● **How to complete this task**
In the article on isoxazoline drugs and mosquitoes, which journal published the study?

*** Opening of Text block ***

By Robert Preidt
"Insect-borne infectious diseases remain primary causes of severe illnesses and fatalities worldwide, and new approaches to preventing outbreaks of these diseases are critically needed," said researcher Peter Schultz, chief executive officer of Calibr and Scripps Research Institute.
Through experiments with mosquitoes and computer modeling, the investigators found that drugs called isoxazolines -- used in veterinary products to defend pets from fleas and ticks -- also kill species of disease-carrying mosquitoes that feed on human blood.
Examples of isoxazolines include fluralaner (Bravecto) and afoxolaner (NexGard), which are marketed for dogs and cats.
The researchers concluded that giving isoxazoline drugs to less than a third of people in regions where there are seasonal outbreaks of insect-borne diseases could prevent up to 97 percent of all infections.
The researchers explained that this is not a vaccine. A person taking the drug could still get infected by a bite. But the insect would die before transmitting the disease to others, thus limiting spread of the infection.
"Our findings suggest that isoxazolines might be effective at controlling outbreaks of diseases carried by mosquitoes and other insects in regions with limited medical infrastructure," Schultz said in a Scripps news release.
The study, published July 2 in the Proceedings of the National Academy of Sciences, was led by scientists at Calibr, a nonprofit drug discovery institute associated with Scripps Research Institute and TropIQ Health Sciences, a Dutch social enterprise.
"Research on insect-borne diseases has predominantly focused on control of insect populations through use of insecticides and prevention of bites through distribution of bed nets, but these approaches have not been fully effective in controlling outbreaks," said Koen Dechering, CEO of TropIQ Health Sciences.
Also, "vaccines are largely lacking for most diseases and drugs to treat people who have contracted the disease are losing efficacy because of emerging resistance," Dechering said.
Schultz and his team added that more research is needed to test the safety and the effectiveness of isoxazolines in humans.

*** Close of Text block ***
*** Opening of Listed entries ***

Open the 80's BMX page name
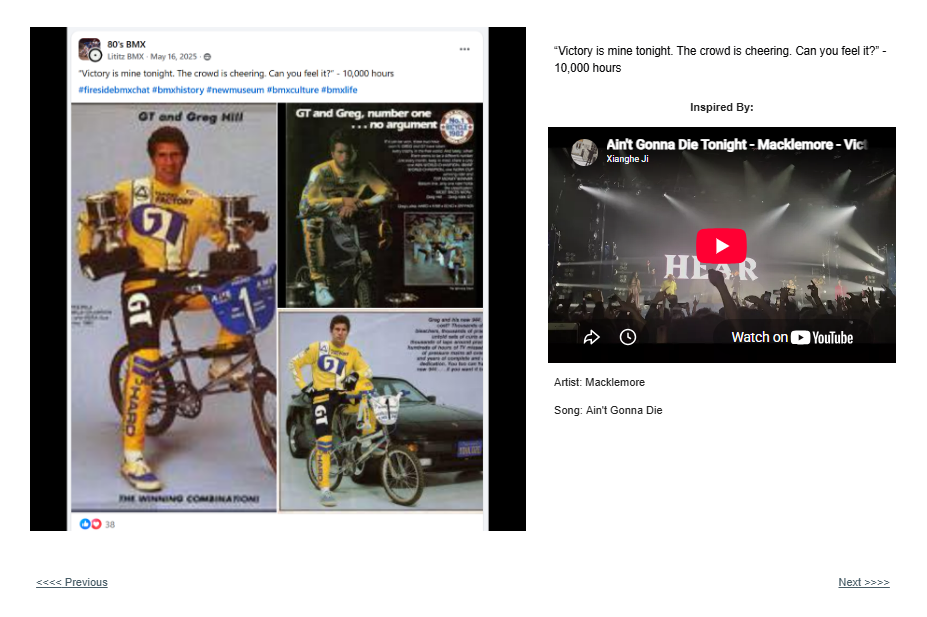927x617 pixels. (126, 44)
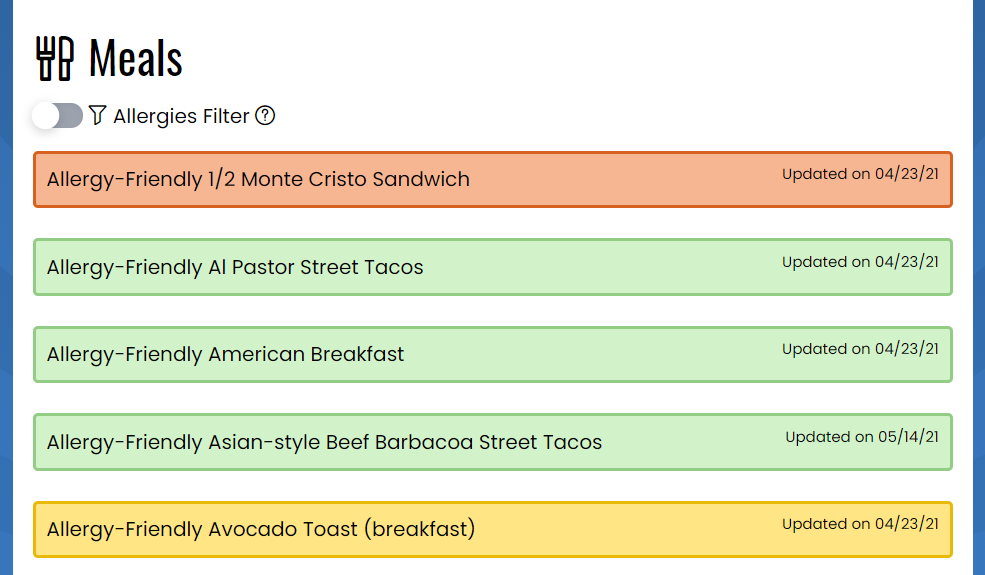Open Asian-style Beef Barbacoa Street Tacos
Screen dimensions: 985x575
(492, 442)

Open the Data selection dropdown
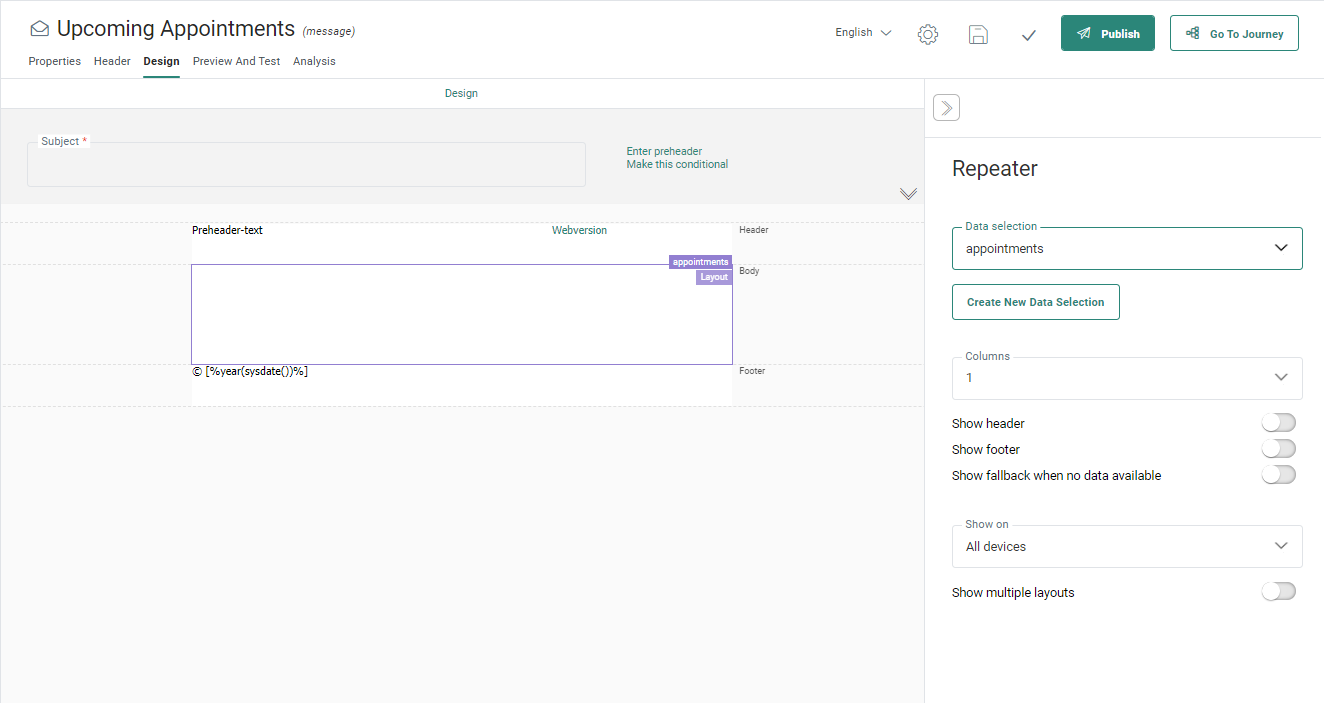(x=1127, y=249)
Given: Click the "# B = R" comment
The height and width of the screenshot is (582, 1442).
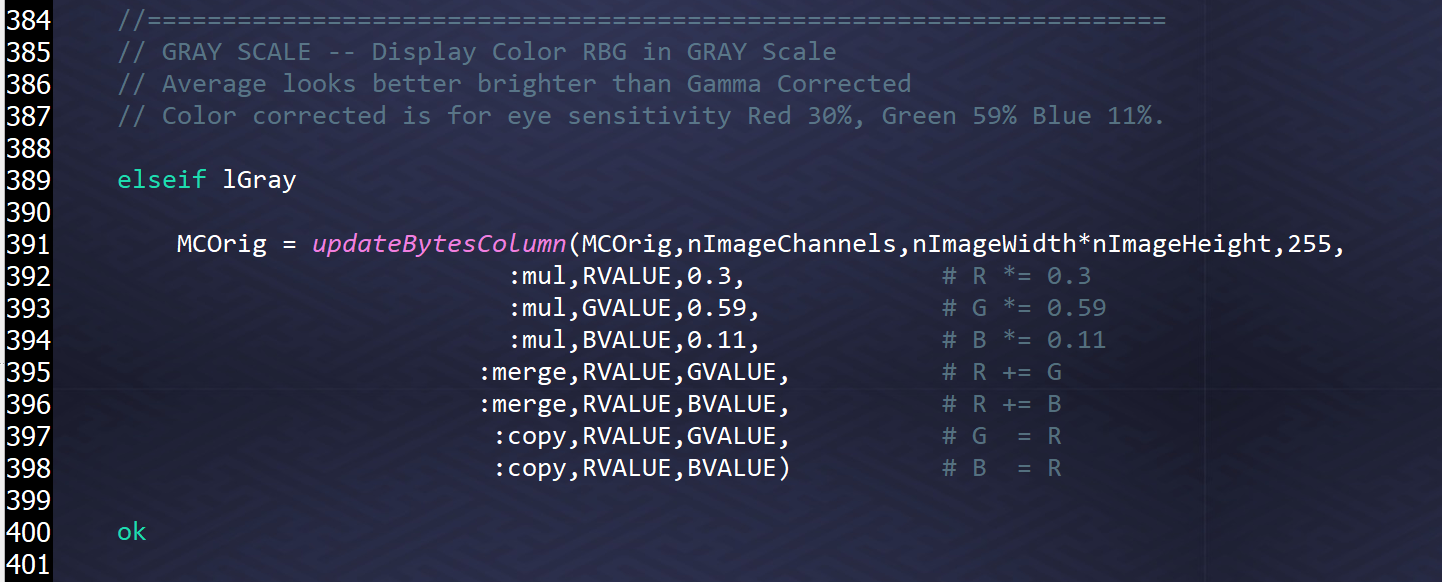Looking at the screenshot, I should coord(1001,468).
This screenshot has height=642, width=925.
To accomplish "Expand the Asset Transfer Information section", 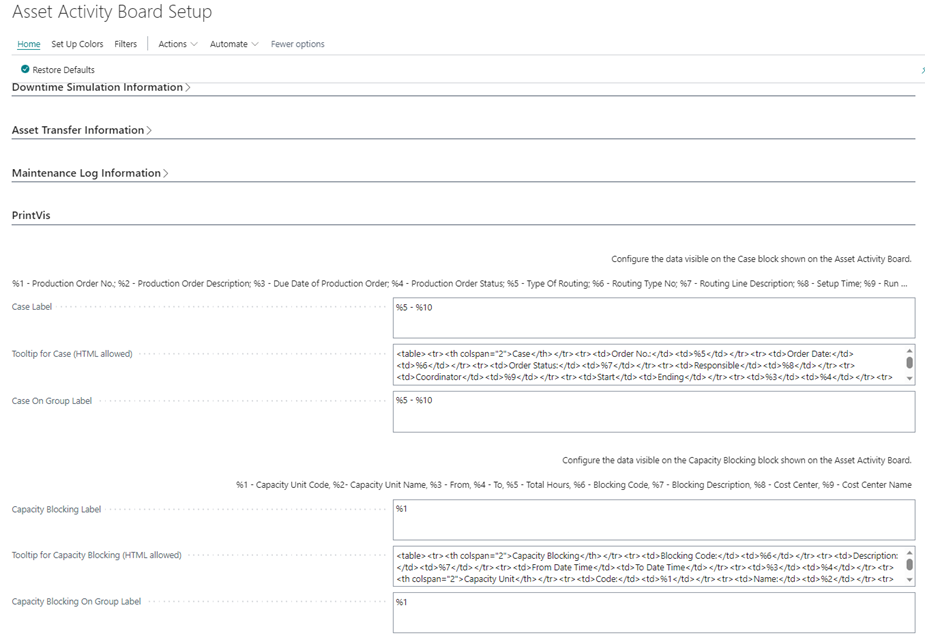I will click(81, 130).
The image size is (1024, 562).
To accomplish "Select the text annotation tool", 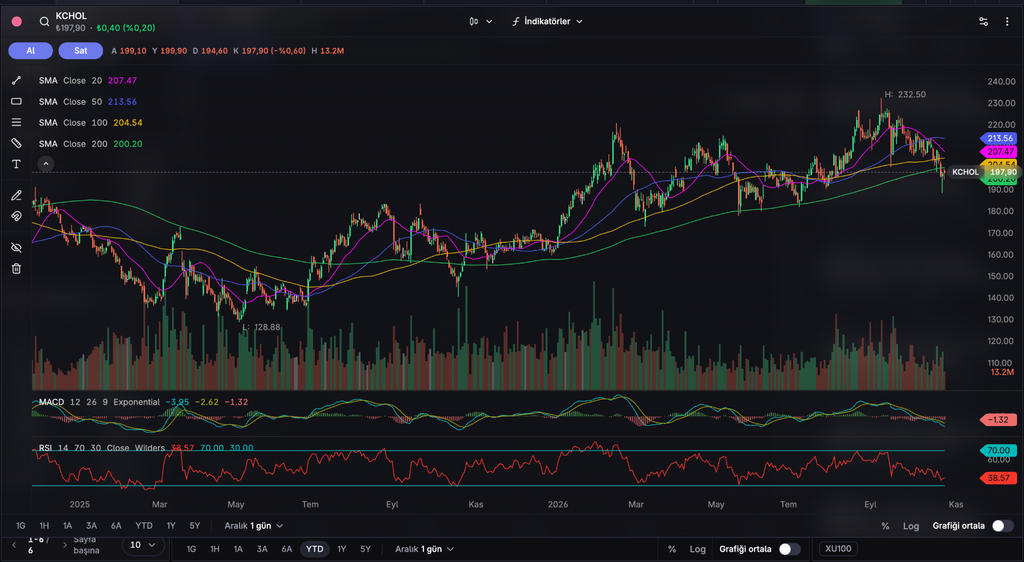I will (16, 164).
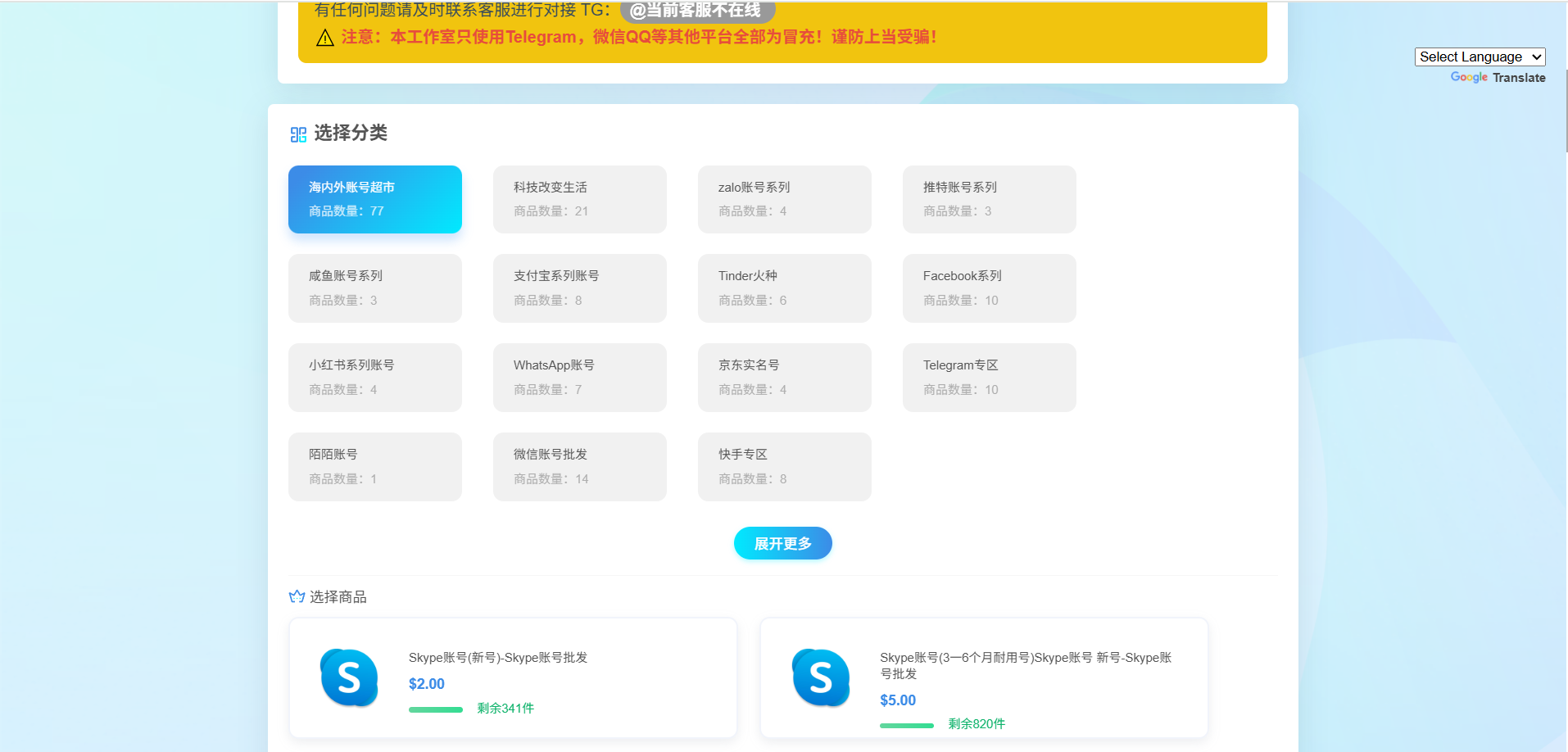This screenshot has height=752, width=1568.
Task: Click the @当前客服不在线 customer service badge
Action: (697, 11)
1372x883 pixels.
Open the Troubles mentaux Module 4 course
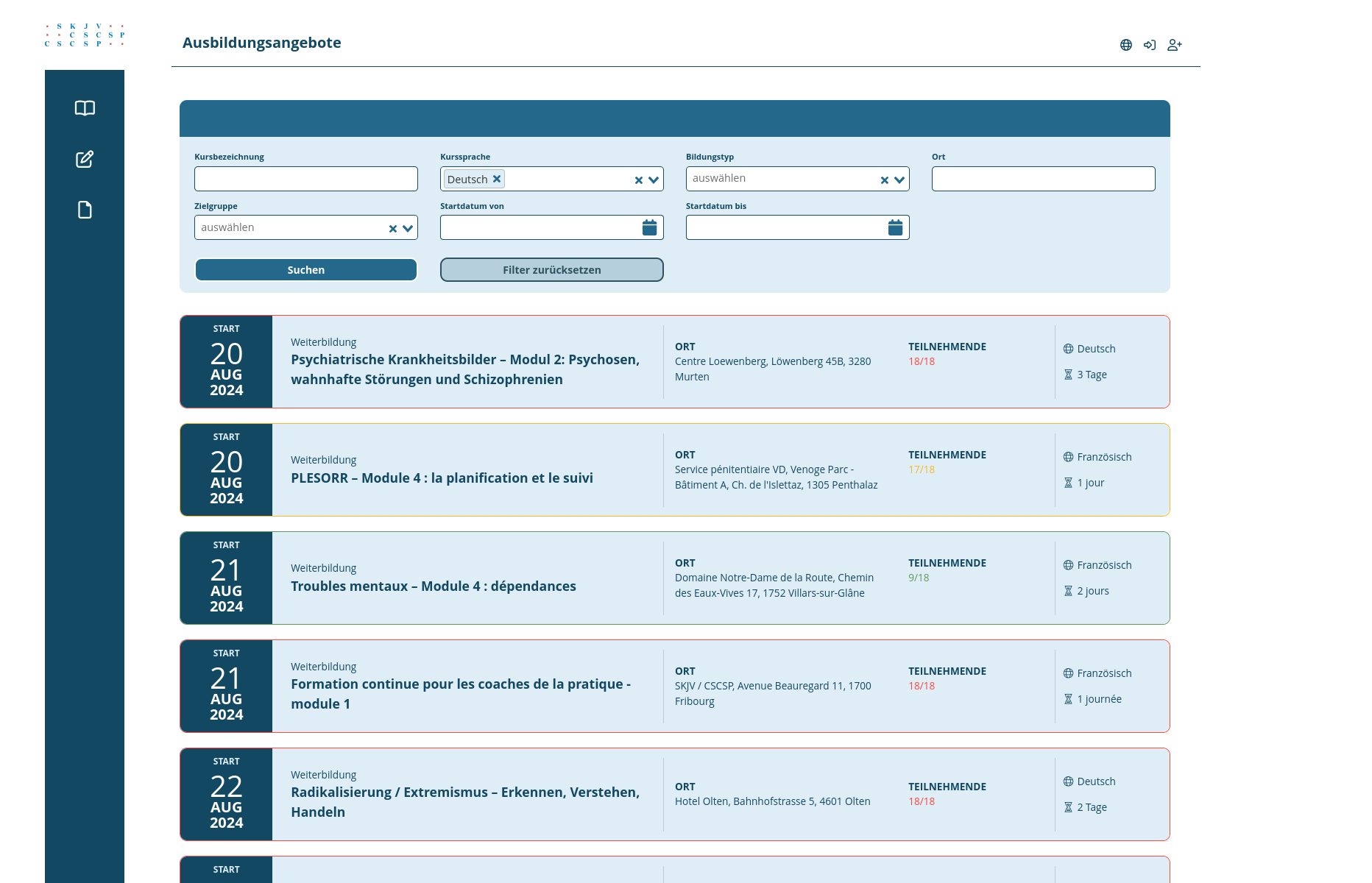click(433, 586)
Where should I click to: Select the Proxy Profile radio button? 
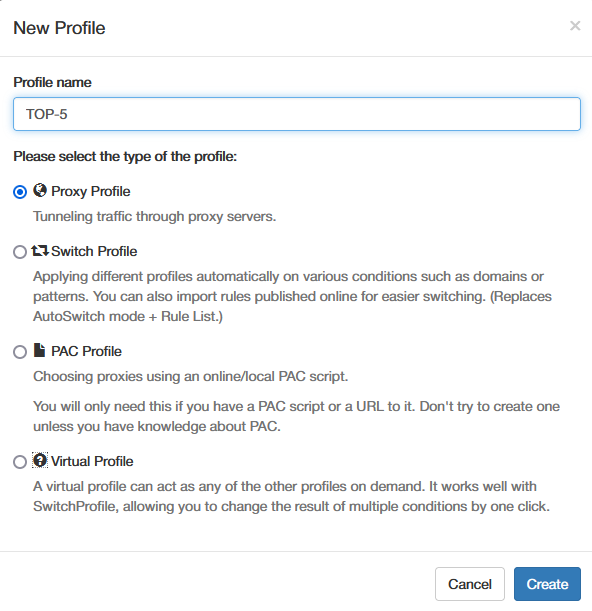(x=20, y=192)
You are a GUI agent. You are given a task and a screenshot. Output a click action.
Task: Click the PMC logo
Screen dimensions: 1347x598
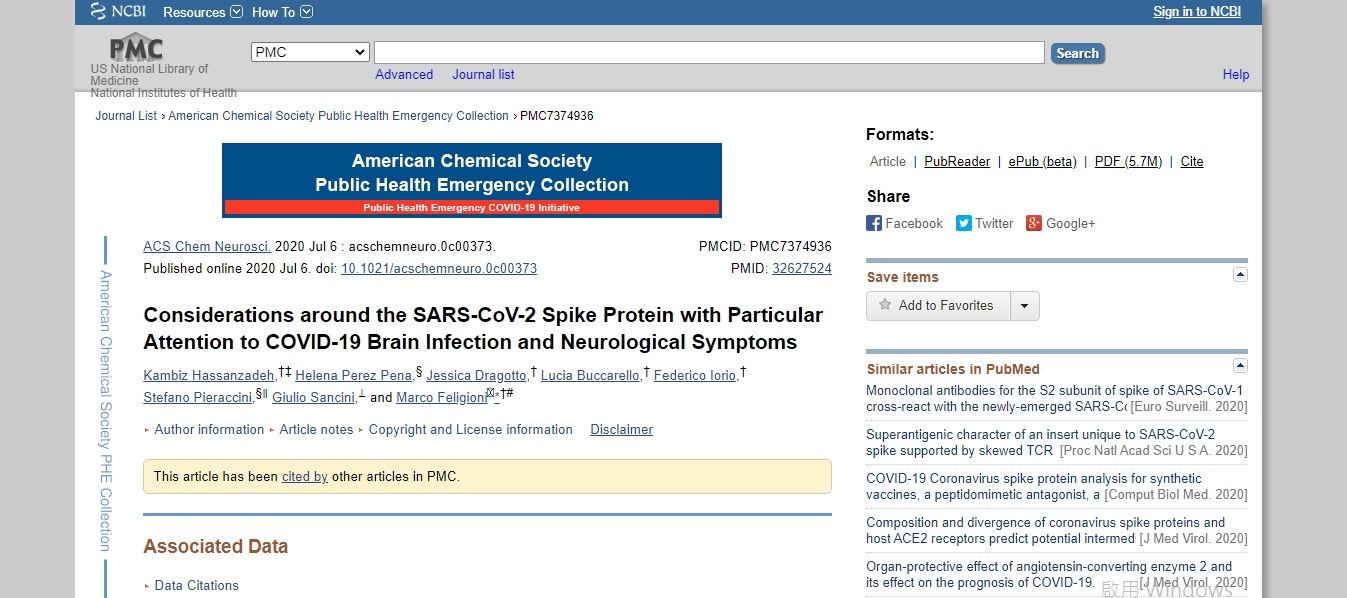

*** Close of Listed entries ***

● **Exercise solution**
The Proceedings of the National Academy of Sciences